I didn’t like Jules Verne when I was a child. The only book of his that was able to finish was Twenty Thousand Leagues under the Sea out of countless that I started to read. One of the unfinished in my childhood book was Around the World in Eighty Days. I didn’t like Jules Verne, because of his encyclopedia- like descriptions that bored and annoyed me. Jules Verne’s books for me never were a fictional works, but rather textbooks wrapped up in fiction. Nevertheless, despite his descriptions of steamboat and what kind of mileage it can do or the percentage of salt in the lake, I loved Around the World in Eighty Days this time I read it.
It is undeniably curious to look at the world with the eyes of the person who lived in 1872 and while doing so you could not agree more with Phileas Fogg that the world has definitely shrank. Even though the tremendous research that Jules Verne must have done to write this book is recognizably valuable, I think that the characters he created deserve much more attention.
Phileas Fogg is rational and punctual, the person of habits, for whom nothing, as it seems, can be unexpected, interesting or amazing, except for his goal and his habits.

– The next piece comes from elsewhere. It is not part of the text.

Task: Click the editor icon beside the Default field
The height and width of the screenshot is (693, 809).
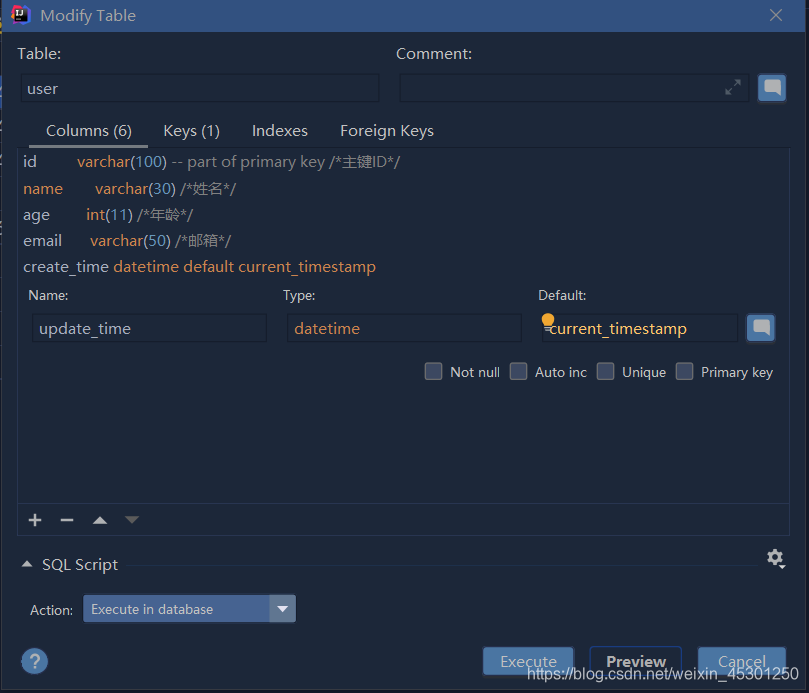Action: (x=761, y=327)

Passepartout – a full of life and humor, a person with a brave and open heart. These two quite opposite characters complete each other nicely and enchant sometimes too dry descriptions, bringing story to life.
To everyone who hasn’t read this – read it! Read it yourself. If you have children – read it to them and bring alone an atlas, it should be fun for them to follow Phileas Fogg and Passepartout’s journey around the world.